Atravessamos o perigosíssimo corredor da sala da diretora. O medo tomou conta do meu corpo esbelto e eu fiquei parado. "Vamo lá!", sussurrou bravo o amigo. "Já escondi a lata de manhã. Agora você vai lá e pega", justifiquei o cagaço. Ele não ousou discutir e foi até lá. Um grilo andando seria mais barulhento naquele momento, do que meu astuto amigo. Ele agachou, apanhou a lata e levantou-se. Tentou abrir ali mesmo! Forçou, forçou e nada. "Seu burro! Vai fazer barulho! Vamos sair logo daqui!", sussurrei gritando. Se é que isso é possível...
O garoto escutou a minha bronca, mas não chegou a dar dois passos. Escutamos uma gritaria de crianças, que pareciam descer a escada que ficava justamente ali na outra ponta do corredor. Eu falei para ele: "corre!". Nem precisava pedir. Assustado, ele se preparou para correr e patinou naquele corredor brilhante, recém-encerado. Depois de quatro ou cinco pedaladas sem sair do lugar, ele perdeu o equilíbrio e escorregou. Esborrachou-se com direito a estrondo. Bateu violentamente a lata no chão, que espirrou forte a soda, transformando-se num chafariz.

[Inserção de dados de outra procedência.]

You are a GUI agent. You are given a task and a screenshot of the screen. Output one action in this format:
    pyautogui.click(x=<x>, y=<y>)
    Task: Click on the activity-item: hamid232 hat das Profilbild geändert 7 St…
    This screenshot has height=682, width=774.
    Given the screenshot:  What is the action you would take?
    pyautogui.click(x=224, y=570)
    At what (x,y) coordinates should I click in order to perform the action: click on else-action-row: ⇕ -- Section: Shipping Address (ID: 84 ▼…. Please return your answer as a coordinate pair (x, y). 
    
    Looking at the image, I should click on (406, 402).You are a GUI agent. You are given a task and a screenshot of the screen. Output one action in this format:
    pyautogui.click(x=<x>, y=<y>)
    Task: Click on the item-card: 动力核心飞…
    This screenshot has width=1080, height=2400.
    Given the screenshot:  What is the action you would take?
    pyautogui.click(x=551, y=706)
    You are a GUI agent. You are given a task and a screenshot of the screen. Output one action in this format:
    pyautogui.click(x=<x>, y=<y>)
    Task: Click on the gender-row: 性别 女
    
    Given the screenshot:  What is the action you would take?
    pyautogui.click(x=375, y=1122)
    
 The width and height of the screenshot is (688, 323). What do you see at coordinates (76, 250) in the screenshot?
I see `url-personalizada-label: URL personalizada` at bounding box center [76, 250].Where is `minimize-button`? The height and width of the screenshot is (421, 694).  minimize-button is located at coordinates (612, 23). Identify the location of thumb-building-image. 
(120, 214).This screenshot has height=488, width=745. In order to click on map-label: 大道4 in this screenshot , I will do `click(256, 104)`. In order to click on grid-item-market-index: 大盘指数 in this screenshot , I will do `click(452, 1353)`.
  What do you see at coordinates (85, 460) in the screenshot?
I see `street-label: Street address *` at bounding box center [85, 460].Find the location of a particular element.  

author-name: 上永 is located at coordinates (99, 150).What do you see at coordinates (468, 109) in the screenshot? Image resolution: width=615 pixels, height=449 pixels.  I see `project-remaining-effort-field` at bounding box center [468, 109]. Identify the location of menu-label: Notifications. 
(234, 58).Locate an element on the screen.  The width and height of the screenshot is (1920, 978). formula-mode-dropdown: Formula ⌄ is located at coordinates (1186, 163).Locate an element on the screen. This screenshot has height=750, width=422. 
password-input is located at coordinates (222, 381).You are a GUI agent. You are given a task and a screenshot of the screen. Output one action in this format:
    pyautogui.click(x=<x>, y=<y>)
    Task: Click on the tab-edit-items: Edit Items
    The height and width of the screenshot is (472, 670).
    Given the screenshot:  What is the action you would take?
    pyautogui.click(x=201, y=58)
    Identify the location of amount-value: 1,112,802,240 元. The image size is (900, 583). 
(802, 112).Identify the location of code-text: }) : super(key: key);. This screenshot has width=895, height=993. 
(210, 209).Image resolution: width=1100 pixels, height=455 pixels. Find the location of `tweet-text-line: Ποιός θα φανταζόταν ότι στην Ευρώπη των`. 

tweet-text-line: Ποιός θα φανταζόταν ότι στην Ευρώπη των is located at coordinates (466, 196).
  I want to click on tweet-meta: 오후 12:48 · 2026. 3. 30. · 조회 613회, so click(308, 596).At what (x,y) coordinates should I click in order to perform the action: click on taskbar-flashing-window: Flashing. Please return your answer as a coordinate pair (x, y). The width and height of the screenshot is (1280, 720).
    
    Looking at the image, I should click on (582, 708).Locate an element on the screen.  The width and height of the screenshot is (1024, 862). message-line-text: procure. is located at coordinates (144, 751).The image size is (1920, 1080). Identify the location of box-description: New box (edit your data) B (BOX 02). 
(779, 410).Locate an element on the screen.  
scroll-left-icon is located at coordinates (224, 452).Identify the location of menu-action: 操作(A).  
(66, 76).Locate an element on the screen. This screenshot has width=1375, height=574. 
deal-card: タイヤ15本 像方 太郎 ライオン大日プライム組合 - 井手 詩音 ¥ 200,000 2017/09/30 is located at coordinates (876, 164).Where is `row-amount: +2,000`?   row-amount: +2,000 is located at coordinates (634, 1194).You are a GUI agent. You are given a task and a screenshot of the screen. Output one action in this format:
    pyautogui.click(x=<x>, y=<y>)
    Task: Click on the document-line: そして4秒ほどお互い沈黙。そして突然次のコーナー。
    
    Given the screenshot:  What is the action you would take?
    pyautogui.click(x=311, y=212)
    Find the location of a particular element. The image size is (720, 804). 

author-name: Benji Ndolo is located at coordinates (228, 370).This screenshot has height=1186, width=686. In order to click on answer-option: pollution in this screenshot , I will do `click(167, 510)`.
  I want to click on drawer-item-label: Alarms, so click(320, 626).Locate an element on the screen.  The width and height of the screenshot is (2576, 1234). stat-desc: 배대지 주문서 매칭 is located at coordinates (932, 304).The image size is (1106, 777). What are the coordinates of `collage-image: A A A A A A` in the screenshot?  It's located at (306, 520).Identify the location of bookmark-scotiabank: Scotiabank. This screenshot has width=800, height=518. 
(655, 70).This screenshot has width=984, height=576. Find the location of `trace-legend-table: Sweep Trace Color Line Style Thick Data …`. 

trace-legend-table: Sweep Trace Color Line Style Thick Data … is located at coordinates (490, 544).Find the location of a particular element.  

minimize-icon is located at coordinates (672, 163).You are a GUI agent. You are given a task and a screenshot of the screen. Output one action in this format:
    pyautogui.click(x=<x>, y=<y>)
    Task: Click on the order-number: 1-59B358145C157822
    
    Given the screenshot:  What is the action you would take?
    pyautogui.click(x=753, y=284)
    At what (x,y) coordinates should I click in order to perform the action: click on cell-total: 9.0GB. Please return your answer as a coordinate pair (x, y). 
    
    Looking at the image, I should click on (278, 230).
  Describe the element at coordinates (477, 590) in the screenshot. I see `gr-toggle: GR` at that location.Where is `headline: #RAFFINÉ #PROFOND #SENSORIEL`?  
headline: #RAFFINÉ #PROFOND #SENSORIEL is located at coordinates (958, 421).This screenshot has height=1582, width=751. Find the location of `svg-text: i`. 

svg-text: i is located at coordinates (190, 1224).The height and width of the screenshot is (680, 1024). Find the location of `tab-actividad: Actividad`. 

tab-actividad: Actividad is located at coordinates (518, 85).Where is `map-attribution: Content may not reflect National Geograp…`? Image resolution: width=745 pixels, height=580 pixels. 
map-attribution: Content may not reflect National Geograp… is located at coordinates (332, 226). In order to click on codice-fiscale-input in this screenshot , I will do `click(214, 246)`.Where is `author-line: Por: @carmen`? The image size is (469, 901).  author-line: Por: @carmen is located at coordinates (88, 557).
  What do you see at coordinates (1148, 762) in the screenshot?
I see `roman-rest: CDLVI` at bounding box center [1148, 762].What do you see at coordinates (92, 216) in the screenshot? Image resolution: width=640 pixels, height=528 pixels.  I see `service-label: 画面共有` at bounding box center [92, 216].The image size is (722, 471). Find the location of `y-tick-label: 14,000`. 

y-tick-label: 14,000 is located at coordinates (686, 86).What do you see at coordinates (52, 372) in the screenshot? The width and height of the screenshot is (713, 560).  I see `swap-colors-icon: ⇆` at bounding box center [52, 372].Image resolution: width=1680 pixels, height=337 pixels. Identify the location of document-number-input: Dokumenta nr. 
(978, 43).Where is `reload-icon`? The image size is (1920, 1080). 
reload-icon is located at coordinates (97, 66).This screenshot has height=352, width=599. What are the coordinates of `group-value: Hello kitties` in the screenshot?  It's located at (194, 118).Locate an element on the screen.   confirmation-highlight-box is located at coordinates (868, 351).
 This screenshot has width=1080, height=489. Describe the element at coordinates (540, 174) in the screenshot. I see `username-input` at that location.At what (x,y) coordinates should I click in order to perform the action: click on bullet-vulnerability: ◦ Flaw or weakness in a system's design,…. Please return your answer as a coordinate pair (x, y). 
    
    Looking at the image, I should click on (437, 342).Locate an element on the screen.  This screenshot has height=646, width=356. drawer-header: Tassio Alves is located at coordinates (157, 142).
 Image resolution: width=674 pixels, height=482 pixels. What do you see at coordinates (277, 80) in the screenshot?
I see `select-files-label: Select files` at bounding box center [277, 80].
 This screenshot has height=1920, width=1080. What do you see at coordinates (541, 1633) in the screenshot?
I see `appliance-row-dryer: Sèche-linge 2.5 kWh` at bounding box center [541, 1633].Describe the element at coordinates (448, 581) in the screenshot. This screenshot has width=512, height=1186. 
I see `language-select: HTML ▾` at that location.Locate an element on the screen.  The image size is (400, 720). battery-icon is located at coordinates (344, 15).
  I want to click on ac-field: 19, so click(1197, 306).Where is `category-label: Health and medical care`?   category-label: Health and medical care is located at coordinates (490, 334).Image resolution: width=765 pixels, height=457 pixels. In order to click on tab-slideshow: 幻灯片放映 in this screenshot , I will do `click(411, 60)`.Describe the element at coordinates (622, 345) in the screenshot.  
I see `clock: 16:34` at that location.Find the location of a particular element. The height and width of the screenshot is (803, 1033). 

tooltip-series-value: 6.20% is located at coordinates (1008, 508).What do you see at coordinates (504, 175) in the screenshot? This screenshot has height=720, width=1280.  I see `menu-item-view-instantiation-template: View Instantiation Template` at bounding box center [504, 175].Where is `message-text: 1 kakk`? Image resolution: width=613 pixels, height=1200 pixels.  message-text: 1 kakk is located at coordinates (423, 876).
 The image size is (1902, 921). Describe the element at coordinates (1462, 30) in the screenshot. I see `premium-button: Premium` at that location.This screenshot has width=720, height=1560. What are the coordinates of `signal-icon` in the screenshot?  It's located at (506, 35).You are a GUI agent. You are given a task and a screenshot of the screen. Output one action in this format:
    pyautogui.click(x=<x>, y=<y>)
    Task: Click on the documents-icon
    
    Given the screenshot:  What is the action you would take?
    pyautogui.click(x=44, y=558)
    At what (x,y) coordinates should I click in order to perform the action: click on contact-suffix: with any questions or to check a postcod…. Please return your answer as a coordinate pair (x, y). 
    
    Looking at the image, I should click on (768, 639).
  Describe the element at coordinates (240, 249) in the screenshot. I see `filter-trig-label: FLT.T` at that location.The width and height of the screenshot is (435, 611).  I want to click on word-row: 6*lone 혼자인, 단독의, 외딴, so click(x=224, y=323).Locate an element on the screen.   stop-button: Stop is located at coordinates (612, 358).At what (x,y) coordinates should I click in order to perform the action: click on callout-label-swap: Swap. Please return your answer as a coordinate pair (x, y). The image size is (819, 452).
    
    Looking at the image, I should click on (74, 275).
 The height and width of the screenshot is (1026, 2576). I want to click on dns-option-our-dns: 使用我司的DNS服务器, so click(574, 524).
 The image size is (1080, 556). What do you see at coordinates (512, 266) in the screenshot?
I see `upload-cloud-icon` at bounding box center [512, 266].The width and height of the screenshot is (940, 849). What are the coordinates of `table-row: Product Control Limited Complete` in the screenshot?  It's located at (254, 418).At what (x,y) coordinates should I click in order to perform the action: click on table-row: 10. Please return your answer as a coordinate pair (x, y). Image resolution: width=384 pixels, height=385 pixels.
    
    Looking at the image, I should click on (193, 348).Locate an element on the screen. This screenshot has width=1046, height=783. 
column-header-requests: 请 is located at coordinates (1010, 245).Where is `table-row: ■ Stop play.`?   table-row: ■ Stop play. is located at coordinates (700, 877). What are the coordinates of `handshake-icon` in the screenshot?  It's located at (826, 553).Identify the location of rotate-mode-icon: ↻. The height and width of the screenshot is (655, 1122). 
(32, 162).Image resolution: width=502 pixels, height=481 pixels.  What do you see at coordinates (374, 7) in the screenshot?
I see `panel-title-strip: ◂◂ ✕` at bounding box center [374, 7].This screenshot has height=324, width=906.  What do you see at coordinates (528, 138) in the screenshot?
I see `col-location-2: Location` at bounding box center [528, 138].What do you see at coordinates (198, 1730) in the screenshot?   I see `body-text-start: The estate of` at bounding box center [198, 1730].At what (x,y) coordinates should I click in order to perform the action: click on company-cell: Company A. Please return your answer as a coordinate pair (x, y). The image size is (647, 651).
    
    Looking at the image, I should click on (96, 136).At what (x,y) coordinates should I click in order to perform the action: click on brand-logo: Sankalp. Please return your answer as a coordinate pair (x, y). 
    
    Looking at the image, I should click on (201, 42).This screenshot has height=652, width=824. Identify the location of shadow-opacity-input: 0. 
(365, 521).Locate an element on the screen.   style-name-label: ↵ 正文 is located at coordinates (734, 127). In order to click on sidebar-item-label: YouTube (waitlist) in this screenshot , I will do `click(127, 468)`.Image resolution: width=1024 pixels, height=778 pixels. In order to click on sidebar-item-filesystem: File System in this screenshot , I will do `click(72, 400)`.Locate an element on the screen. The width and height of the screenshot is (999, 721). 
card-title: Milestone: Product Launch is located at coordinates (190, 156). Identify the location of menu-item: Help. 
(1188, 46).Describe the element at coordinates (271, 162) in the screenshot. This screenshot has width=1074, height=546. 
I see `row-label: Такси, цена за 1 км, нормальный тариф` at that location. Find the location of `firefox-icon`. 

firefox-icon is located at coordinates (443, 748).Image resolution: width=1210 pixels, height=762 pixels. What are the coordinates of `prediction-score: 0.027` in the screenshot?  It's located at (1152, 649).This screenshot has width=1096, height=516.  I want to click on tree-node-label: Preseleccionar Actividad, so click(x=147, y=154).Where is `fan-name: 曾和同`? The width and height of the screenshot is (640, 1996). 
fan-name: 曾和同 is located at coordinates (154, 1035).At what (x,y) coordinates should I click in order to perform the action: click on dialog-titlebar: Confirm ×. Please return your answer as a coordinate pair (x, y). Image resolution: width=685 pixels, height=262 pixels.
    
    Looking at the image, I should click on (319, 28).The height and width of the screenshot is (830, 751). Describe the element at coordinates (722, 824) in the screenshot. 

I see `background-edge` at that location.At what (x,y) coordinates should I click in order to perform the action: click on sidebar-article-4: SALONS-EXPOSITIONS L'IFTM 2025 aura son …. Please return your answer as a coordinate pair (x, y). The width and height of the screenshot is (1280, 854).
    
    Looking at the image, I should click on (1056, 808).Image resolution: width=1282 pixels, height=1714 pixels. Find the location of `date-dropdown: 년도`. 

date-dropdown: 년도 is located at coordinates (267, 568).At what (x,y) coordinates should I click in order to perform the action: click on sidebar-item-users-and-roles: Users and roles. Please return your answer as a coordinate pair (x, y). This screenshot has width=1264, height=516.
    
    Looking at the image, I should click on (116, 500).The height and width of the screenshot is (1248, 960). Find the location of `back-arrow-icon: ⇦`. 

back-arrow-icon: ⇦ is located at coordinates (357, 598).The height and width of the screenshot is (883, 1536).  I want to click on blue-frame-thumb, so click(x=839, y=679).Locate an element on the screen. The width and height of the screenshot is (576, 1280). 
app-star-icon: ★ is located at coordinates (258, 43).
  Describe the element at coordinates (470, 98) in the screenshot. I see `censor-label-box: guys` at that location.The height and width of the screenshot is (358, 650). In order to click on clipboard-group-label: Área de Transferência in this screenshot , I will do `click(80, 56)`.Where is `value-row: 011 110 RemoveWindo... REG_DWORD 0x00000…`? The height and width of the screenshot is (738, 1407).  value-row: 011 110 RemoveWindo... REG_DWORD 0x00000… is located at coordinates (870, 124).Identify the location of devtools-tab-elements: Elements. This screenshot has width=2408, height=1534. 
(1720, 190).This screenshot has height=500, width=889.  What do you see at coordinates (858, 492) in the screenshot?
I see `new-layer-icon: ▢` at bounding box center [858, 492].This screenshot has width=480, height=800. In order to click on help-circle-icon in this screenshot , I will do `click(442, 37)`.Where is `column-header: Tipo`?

Em menos de dois segundos, apavorado, o garoto levantou-se e correu. Eu estava em posição menos arriscada e corri também. Egoísta, covarde, disparei cem metros na frente, sem esperar meu amigo me alcançar. Corria como se tivesse foguetes amarrados ao par de ki-chutes e nem olhava para trás. Só consegui vê-lo quando cansei e parei para tomar fôlego, esquinas depois, já perto de casa. Ele continuou correndo, não parou nem para dizer "tchau".
No dia seguinte, não houve sequer o "e aí?" - cumprimento habitual. Ao invés disso, ele desabafou: "soda quente, nunca mais!".